BF: Sie waren diesmal quasi ihr eigener Gast, traten selbst als Verleih auf. Wie kam es dazu?

MOLGEDEY: AC-Content wird seit Jahren immer wichtiger und gerade der Pre-School-Bereich ist einer, dem wir uns im Kino noch stärker zuwenden sollten, schließlich geht es da auch um das Publikum der Zukunft. Schon von daher ist es für mich ein Herzensprojekt und gerade Pettersson und Findus", "Der Grüffelo" und Das Grüffelokind" sind ganz wunderbare Stoffe für diese Zielgruppe. Das sieht man auch bei Edel Kids so, denen ich das Projekt vorgeschlagen habe, nachdem wir ja schon seit vielen Jahren unter anderem im Bereich Hörspiele zusammenarbeiten.
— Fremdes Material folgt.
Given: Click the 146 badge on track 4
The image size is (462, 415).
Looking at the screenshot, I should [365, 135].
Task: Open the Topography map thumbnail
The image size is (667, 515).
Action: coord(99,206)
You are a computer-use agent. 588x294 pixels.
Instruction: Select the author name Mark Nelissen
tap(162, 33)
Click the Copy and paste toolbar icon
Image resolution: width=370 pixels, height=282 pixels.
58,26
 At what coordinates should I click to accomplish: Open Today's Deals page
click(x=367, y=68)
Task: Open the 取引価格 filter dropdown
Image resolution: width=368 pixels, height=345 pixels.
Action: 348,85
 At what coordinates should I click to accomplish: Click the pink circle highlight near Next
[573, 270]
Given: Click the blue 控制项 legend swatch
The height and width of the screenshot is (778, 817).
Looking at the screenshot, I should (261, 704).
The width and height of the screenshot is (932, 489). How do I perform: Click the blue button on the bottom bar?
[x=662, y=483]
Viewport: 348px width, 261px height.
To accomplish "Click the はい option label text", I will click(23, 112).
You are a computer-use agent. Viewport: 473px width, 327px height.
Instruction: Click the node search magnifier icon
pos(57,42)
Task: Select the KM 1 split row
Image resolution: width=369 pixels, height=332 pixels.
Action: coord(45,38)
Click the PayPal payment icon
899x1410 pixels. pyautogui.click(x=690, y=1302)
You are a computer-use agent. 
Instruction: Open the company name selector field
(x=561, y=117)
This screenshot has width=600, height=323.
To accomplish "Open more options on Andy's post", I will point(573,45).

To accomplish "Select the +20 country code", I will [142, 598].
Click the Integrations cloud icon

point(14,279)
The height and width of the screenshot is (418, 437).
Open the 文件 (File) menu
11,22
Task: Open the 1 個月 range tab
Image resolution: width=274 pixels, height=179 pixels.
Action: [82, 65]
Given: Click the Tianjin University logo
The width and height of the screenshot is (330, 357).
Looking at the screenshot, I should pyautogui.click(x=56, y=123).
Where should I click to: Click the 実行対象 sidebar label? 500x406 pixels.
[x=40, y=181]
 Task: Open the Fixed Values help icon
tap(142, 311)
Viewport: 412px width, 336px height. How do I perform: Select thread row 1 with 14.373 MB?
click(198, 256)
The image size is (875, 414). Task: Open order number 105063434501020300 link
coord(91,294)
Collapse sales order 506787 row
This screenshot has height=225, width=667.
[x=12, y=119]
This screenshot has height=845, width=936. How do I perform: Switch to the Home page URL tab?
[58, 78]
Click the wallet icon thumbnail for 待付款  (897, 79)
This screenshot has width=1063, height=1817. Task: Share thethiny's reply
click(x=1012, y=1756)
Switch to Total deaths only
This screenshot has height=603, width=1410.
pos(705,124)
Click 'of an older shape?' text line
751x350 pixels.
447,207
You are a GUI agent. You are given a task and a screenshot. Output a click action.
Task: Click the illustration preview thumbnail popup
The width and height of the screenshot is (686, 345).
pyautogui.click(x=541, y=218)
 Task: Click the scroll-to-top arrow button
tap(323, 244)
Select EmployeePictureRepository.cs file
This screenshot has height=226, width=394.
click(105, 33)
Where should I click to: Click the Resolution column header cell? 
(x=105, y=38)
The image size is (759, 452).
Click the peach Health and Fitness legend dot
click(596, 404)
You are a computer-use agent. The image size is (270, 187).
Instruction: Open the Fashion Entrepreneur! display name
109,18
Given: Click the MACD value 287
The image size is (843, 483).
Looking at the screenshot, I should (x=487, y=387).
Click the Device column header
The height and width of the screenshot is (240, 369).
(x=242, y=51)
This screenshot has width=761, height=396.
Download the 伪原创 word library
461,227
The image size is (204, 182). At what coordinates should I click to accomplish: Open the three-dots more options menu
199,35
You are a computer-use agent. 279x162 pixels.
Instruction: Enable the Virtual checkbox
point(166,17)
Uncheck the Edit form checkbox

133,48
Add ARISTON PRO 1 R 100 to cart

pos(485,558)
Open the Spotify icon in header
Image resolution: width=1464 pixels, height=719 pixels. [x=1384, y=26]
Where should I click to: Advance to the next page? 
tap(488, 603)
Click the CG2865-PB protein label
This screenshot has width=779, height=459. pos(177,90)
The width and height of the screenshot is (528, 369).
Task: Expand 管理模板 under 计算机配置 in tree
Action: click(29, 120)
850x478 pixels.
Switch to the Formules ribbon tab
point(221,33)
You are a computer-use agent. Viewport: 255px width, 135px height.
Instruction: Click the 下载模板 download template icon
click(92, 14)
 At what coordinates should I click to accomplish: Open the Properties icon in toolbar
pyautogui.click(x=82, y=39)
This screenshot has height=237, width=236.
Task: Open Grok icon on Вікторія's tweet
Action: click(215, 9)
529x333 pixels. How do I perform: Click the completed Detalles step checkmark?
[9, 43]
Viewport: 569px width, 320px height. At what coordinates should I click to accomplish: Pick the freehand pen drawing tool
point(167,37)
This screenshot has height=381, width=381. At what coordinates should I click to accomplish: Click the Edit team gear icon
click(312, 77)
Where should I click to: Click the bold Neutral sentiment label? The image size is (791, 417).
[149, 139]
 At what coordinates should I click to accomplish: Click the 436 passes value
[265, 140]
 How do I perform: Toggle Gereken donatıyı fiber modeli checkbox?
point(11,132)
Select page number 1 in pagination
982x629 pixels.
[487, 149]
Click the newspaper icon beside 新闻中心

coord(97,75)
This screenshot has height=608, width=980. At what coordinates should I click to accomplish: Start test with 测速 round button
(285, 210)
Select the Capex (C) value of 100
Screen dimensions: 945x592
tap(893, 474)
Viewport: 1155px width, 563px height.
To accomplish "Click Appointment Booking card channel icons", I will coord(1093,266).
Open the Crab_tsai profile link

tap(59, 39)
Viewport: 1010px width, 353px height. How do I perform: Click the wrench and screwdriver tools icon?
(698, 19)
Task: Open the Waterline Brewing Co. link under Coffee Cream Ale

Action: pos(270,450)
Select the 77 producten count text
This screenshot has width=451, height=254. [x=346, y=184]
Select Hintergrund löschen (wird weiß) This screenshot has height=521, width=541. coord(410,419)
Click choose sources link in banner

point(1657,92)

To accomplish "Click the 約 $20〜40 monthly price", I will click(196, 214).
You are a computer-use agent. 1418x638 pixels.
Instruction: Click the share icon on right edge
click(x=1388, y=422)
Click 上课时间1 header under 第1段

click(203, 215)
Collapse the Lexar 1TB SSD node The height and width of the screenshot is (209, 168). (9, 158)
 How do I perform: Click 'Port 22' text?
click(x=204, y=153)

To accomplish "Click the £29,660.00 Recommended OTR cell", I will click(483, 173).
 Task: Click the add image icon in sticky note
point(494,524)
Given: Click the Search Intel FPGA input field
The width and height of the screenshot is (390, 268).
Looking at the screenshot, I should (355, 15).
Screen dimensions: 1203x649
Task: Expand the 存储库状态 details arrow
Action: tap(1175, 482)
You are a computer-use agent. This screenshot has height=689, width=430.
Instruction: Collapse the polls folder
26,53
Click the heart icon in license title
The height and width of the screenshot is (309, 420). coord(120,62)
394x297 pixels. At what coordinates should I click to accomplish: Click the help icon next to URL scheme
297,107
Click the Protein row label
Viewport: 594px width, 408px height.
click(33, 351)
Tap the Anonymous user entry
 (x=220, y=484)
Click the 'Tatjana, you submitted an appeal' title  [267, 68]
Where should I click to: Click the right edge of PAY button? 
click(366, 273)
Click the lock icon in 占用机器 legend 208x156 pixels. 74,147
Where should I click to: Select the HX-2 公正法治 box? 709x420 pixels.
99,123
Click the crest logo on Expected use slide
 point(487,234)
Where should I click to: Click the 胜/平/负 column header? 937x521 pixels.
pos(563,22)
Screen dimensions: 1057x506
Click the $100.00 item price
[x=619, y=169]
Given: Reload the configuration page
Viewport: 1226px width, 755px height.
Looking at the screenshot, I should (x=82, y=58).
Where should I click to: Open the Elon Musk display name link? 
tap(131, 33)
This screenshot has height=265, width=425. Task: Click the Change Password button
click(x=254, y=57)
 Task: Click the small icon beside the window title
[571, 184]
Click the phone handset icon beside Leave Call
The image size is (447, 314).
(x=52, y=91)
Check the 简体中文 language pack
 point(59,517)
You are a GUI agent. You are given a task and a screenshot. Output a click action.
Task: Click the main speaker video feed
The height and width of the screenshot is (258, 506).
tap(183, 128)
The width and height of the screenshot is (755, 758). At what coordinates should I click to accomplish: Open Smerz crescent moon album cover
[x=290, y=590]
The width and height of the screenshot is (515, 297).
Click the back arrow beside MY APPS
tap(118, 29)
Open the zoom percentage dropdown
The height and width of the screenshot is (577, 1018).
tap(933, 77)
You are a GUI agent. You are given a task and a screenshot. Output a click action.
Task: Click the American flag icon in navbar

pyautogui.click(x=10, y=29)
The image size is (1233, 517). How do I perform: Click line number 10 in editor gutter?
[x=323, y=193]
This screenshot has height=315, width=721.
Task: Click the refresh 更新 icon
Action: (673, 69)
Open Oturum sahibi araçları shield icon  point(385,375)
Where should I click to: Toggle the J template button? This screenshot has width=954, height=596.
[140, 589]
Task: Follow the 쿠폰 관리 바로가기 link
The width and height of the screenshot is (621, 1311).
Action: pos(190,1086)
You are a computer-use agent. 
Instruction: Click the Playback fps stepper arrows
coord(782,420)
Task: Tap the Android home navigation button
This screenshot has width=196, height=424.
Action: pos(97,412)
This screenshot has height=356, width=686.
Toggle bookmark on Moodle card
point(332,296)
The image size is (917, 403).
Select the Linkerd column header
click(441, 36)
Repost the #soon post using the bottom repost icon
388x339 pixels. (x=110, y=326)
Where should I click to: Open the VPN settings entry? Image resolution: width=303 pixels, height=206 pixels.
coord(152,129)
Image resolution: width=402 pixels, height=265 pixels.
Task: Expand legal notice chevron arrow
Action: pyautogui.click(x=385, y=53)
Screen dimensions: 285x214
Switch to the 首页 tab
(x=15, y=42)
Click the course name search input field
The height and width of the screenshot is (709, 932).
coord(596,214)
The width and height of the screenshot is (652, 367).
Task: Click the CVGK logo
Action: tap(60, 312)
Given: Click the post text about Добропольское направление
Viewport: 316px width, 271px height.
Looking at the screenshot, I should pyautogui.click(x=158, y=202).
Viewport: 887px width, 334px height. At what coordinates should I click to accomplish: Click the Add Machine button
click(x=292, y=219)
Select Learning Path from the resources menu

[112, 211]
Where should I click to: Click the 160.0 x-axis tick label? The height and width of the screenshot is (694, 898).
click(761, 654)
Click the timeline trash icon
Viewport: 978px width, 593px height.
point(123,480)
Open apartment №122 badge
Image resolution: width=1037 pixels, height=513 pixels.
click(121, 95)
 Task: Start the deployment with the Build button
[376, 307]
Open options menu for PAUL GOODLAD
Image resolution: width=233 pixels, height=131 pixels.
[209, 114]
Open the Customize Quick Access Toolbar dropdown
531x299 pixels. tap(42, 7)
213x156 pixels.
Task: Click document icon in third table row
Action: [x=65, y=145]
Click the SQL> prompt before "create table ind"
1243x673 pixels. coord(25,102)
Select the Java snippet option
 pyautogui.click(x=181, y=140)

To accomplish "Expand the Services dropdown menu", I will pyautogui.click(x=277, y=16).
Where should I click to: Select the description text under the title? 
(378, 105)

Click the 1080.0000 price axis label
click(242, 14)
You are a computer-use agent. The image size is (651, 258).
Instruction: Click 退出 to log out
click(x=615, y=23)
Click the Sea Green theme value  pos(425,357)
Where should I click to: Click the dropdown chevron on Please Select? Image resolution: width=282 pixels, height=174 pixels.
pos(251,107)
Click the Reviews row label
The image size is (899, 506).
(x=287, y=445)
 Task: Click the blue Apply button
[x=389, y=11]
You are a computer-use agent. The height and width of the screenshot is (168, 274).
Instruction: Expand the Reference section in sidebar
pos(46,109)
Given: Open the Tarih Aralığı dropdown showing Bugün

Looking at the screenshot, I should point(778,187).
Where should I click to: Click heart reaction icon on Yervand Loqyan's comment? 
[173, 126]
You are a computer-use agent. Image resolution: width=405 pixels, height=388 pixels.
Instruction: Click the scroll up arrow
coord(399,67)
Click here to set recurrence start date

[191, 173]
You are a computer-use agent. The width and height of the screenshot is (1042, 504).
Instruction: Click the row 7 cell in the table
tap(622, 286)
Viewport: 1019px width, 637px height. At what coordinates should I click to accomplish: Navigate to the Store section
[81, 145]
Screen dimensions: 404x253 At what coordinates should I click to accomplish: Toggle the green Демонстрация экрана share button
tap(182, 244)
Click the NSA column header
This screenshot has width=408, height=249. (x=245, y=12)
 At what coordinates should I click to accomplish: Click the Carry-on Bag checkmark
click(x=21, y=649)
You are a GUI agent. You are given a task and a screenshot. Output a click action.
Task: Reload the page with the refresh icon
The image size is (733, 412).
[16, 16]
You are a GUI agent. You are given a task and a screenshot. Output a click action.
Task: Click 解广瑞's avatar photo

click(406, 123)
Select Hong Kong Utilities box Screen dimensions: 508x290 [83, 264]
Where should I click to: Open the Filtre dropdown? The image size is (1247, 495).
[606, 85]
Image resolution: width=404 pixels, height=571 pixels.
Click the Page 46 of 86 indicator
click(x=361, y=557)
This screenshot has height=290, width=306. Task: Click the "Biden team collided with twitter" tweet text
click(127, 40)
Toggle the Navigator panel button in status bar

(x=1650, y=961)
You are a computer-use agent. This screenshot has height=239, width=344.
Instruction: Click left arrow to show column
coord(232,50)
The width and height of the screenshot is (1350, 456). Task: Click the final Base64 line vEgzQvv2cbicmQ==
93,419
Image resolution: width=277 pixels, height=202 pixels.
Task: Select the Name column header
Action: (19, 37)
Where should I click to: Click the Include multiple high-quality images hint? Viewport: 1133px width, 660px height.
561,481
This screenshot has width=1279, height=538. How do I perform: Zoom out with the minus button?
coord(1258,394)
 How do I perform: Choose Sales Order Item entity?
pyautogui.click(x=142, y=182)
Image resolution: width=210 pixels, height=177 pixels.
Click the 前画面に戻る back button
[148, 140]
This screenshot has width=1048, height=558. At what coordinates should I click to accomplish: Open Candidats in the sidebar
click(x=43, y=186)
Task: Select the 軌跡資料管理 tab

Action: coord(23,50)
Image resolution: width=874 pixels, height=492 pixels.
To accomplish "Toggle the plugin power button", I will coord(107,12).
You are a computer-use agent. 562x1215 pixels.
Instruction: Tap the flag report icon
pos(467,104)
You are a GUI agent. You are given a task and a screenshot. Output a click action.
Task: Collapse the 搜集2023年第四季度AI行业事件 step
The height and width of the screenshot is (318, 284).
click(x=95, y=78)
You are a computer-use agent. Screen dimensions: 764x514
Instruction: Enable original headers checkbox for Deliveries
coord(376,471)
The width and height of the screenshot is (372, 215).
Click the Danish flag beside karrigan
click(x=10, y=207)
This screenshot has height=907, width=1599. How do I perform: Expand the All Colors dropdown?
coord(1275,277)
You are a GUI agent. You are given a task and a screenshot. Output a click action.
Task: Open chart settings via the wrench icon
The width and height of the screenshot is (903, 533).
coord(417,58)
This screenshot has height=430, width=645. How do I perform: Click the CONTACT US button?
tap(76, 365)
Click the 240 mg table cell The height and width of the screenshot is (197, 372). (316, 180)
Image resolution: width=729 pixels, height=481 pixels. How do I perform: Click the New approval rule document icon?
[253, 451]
Was mit einem sehr jungen Publikum möglich ist, zeigt ja übrigens gerade wieder Paw Patrol".

BF: Mit wie viel Optimismus blicken Sie in die Zukunft?

MOLGEDEY: Mit der Filmversorgung werden wir keine Probleme haben, ich hoffe, das konnte unsere Messe auch allen Besucher*innen klar vermitteln. Kino ist und bleibt Erlebnis, bleibt Emotion, bleibt einzigartig. Allerdings müssen wir den Menschen das auch wieder stärker vermitteln, gerade jetzt müssen wir an jedem noch so kleinen Rädchen drehen, um den Funken wieder voll überspringen zu lassen.